Text shown:
◆ ◆ ◆ ◆ ◆ ◆ ◆

While the root of the crises varied from country to country, from a construction and property crash to weak economic growth that undermined tax revenue, there were similarities in the consequences, in particular a poisonous interaction between stressed government finances and stressed banks.
Ten years on from the crash and eight years since Greece first received a bailout, governments across Europe have been forced to implement a programme of spending cuts and tax rises that have had a severe impact on public services and living standards.
Some have argued that far from saving the troubled eurozone economies, the bailout and harsh steps to reduce government borrowing which accompanied them aggravated economic problems, and will continue to be felt for decades to come.
Many countries fell into recession, with Greece’s economy falling 28% while unemployment rose to 28%, and 50% among young people at its peak.
In Greece, Reuters reports the country’s international bailouts “took aim at its pension system and more than a dozen rounds of cuts pushed nearly half its elderly below the poverty line”.
Monday’s exit “is a welcome milestone” says CTV News, “but it offers little assurance that the 19-country euro currency union has left behind its problems with debt. The huge debt pile in Greece and an even bigger one in Italy will remain a lurking financial threat to Europe that could take a generation to defuse”.
Nevertheless, almost exactly ten years to the day since the collapse of Lehman Brothers and the start of the financial crisis, the eurozone is once again growing albeit slowly, in part because the bailout staved off complete economic collapse that threatened its very survival.

◆ ◆ ◆ ◆ ◆ ◆ ◆

Complete the following:
1 - Render this sentence from the eurozone text in Spanish: "Many countries fell into recession, with Greece’s economy falling 28% while unemployment rose to 28%, and 50% among young people at its peak."
2 - Quote the lines of the listing starting at the line containing "The height and width of the screenshot is (158, 163)." and ending at the line containing "Looking at the screenshot, I should (x=39, y=524).", and nothing else.
The listing that follows has no connection to the eurozone text above it.

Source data
◆ ◆ ◆ ◆ ◆ ◆ ◆

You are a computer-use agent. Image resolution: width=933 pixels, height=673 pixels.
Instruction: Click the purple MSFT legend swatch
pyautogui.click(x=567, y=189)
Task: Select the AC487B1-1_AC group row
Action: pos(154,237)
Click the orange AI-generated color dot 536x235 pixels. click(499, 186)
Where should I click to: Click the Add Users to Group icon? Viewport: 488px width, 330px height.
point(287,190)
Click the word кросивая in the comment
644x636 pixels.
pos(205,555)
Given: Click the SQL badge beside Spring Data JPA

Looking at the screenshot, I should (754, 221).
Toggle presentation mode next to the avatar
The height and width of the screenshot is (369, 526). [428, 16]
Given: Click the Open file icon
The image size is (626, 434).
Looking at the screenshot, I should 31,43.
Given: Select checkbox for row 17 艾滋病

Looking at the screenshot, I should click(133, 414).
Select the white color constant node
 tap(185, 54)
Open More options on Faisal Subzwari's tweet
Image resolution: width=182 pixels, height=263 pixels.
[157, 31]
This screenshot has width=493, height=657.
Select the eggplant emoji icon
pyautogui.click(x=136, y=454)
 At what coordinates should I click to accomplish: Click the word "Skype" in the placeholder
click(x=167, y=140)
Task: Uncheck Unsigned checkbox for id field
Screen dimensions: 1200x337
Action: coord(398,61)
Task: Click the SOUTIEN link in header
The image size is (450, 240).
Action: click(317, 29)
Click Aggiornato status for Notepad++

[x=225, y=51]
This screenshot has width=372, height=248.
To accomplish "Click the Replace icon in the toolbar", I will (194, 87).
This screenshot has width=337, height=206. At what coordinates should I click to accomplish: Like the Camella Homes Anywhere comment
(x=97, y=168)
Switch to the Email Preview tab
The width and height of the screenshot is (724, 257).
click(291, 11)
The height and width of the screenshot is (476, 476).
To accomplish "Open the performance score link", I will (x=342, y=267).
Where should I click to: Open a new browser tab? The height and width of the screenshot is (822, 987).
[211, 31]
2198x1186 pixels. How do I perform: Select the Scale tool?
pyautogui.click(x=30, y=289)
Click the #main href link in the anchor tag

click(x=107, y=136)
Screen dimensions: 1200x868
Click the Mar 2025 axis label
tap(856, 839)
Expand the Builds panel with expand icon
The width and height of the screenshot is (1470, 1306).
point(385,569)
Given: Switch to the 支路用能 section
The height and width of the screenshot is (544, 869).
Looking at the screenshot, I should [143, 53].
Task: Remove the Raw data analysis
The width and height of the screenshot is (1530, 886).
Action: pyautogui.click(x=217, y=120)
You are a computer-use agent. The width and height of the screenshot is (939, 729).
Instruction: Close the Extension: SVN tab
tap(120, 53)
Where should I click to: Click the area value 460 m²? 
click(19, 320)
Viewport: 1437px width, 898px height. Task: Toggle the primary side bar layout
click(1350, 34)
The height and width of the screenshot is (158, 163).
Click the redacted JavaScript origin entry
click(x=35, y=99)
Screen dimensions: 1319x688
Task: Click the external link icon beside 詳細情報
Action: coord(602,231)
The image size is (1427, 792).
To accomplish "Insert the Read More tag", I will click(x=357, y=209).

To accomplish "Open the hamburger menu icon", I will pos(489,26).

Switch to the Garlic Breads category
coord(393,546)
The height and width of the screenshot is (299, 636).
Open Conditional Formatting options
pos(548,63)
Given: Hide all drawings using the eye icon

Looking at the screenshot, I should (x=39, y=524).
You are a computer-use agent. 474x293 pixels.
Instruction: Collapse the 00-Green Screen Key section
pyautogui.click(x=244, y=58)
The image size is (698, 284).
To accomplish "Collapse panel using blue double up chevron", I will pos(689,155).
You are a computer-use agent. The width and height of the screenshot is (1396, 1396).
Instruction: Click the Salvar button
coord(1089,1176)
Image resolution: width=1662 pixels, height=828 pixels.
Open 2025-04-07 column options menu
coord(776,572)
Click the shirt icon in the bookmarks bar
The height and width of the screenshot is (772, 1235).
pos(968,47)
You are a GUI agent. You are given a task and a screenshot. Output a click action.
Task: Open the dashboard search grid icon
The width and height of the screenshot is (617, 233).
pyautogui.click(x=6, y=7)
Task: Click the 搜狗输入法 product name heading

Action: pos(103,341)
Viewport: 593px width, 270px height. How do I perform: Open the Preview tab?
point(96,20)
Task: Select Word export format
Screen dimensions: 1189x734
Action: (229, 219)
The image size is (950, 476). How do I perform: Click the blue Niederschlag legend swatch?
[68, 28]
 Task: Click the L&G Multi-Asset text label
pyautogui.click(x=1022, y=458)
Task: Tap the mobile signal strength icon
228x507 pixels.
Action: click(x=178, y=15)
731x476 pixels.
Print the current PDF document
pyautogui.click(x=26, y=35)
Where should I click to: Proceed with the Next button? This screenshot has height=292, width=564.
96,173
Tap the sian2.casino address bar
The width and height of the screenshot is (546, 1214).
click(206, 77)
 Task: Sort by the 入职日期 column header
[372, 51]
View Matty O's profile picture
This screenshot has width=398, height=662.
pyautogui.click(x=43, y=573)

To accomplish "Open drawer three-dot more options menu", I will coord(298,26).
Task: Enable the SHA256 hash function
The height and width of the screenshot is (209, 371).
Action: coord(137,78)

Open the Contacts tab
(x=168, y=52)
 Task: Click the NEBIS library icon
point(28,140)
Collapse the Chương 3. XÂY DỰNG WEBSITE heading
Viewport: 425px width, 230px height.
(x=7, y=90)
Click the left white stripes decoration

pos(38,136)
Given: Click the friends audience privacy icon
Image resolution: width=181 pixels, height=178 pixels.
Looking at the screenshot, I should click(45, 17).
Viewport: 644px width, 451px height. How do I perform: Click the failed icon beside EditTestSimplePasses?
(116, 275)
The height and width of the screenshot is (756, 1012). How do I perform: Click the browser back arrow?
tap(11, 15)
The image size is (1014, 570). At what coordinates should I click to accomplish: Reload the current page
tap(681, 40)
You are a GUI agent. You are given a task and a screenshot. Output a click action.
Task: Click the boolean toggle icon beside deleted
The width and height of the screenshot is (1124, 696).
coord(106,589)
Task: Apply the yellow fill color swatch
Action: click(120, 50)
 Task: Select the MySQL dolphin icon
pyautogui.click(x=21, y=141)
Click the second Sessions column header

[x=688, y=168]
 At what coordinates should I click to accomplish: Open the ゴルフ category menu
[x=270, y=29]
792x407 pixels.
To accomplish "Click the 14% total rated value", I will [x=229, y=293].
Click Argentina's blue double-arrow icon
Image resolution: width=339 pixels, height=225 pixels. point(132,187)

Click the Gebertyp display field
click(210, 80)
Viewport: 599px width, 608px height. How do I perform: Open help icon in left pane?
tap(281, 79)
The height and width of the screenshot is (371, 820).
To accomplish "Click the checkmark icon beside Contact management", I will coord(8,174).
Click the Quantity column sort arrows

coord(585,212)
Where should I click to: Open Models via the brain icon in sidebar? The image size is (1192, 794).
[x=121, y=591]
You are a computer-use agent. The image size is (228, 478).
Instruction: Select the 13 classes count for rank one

◆ ◆ ◆ ◆ ◆ ◆ ◆

Solved tasks:
1 - Muchos países cayeron en recesión: la economía de Grecia se contrajo un 28 % mientras el desempleo subía al 28 %, y al 50 % entre los jóvenes en su punto máximo.

2 -
The height and width of the screenshot is (158, 163).
Click the redacted JavaScript origin entry
click(x=35, y=99)
Screen dimensions: 1319x688
Task: Click the external link icon beside 詳細情報
Action: coord(602,231)
The image size is (1427, 792).
To accomplish "Insert the Read More tag", I will click(x=357, y=209).

To accomplish "Open the hamburger menu icon", I will pos(489,26).

Switch to the Garlic Breads category
coord(393,546)
The height and width of the screenshot is (299, 636).
Open Conditional Formatting options
pos(548,63)
Given: Hide all drawings using the eye icon

Looking at the screenshot, I should (x=39, y=524).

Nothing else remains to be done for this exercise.